Research on migrant struggles does not need to replicate structural forms of violence towards immigrants, mixed-status families, and people of color presumed to be undocumented. Black geographies and queer of color critique seek to illuminate how Black and queer of color communities create unique social and political practices, revealing the rich geographies that constitute the processes of migration, neoliberal state and economic formations, and racial and sexual hierarchies that shape the lives of undocumented people in our current conjuncture. Various issues around migration continue to arise in the US—whether the expansion of the border wall or the continued separation of migrant families in detention—so calls to abolish Immigration and Customs Enforcement and grant amnesty to the estimated 11 million undocumented people should be taken seriously.
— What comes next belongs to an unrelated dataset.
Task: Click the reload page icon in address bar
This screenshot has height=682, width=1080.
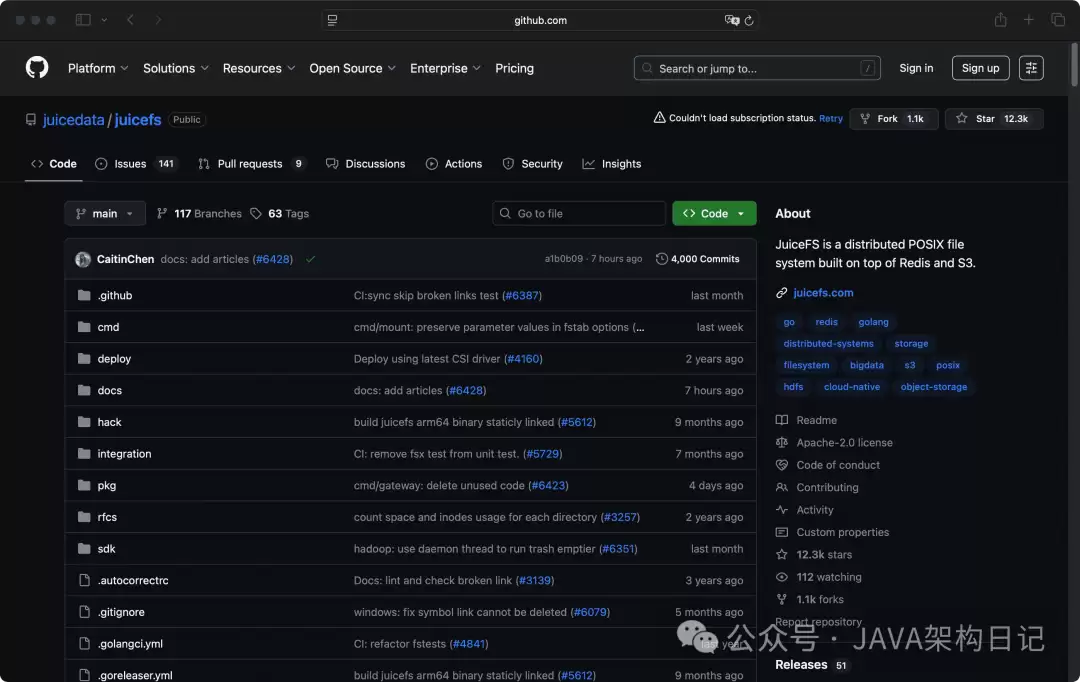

But these issues are not the only ones that affect these communities. Immigrants must navigate a landscape of violence while carrying out daily activities for themselves and their families. By examining the everyday, we can demonstrate that the vibrancy of these communities does not solely follow the logics embedded in the “DREAMer” trope or the images repeated in media. If we continue to build upon this coalition between Black and Latinx geographies, we can invite human geographers into the discipline to further transform our scholarship.